Christian Post columnist R. Albert Mohler, Jr., president of The Southern Baptist Theological Seminary in Louisville, Kentucky, compares business schools and theological seminaries, which are both “tempted to redefine their mission in strictly academic terms.”
In explicating a recent study published in the Harvard Business Review, Mohler passes on the conclusions about the trend among business schools, “Today, it is possible to find tenured professors of management who have never set foot inside a real business, except as customers.”
Mohler writes of a similar threat to theological schools,
It should be unthinkable that the faculty in a theological seminary would include professors of such limited experience in church life. And yet, I have interviewed applicants for faculty positions who, when asked about their church involvement and ministry experience, have virtually nothing to offer. The task of seminary leaders is to make certain that persons of such minimal church experience and commitment are not offered faculty positions in our schools.
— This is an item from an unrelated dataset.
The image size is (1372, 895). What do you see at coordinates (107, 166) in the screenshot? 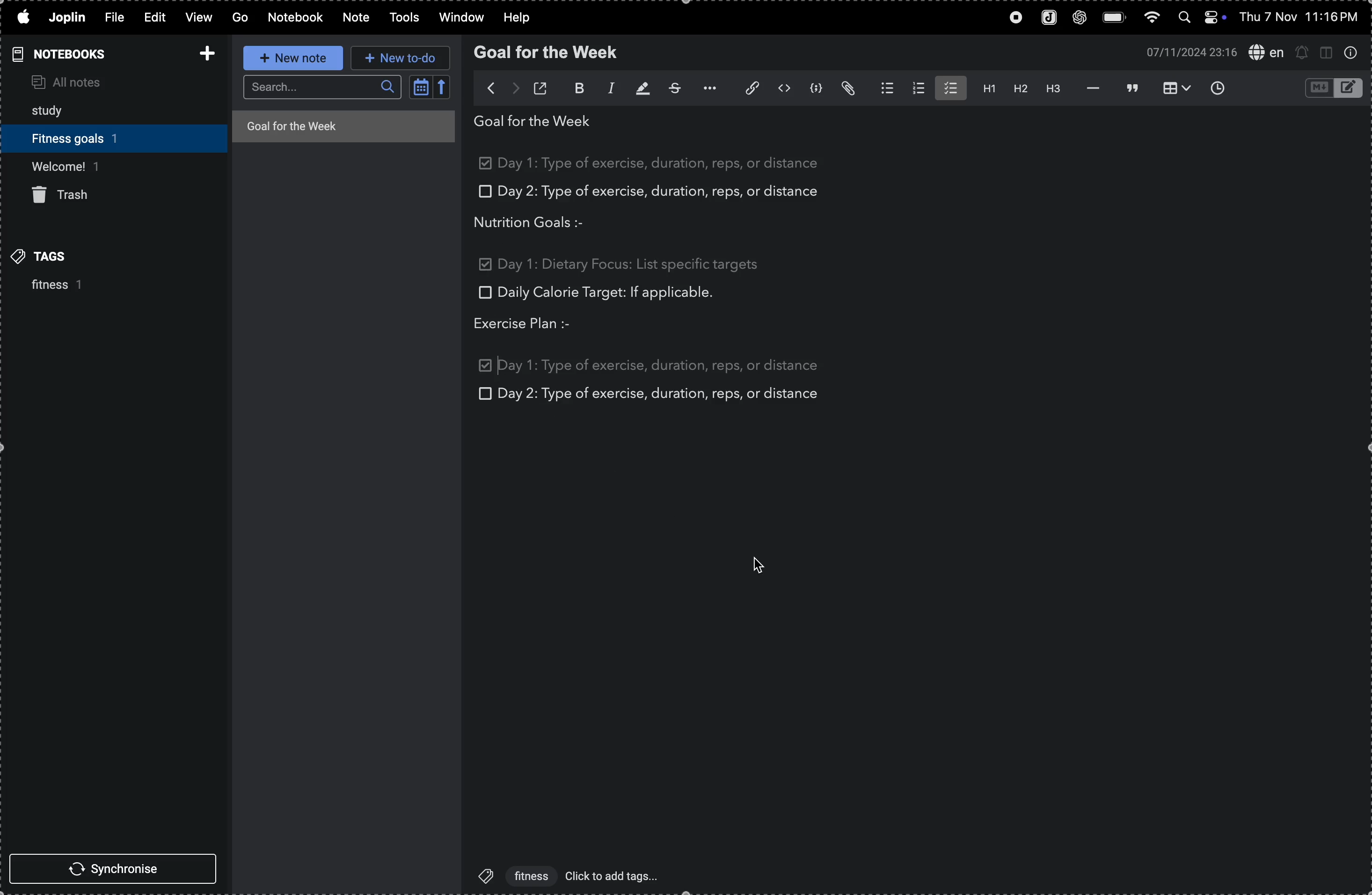
I see `welcome 1` at bounding box center [107, 166].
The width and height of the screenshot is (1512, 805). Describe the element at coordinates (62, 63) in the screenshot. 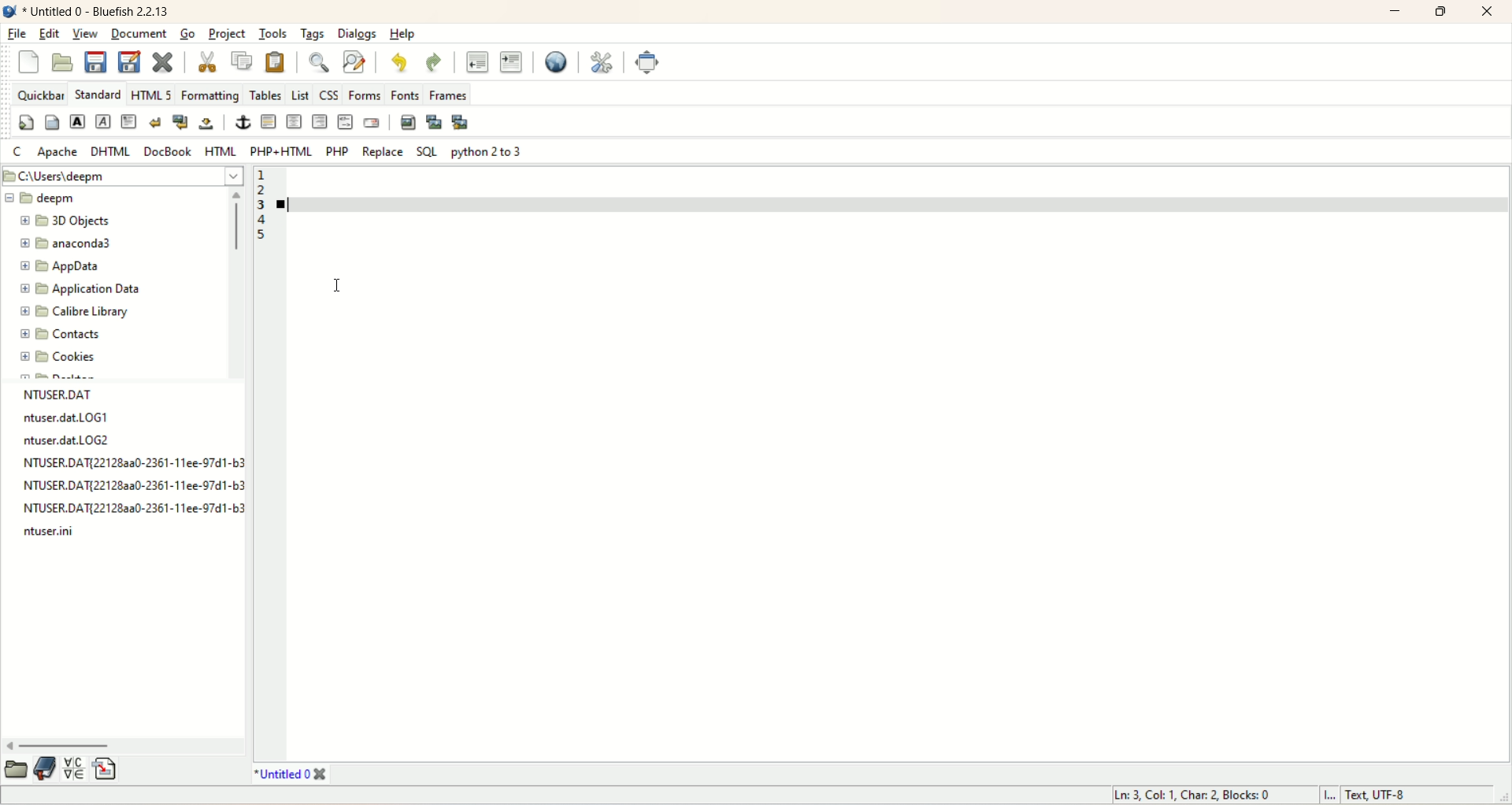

With all due respect to Dr. Mohler, my experience with seminary theological traning is that it is becoming less academically rigorous, not more. True systematic theology, for example, is often viewed by ministerial candidates as too difficult and not practical enough, so instead of reading Louis Berkhof’s Systematic Theology or Herman Bavinck’s Reformed Dogmatics, students might read Philip Yancey’s What’s So Amazing about Grace?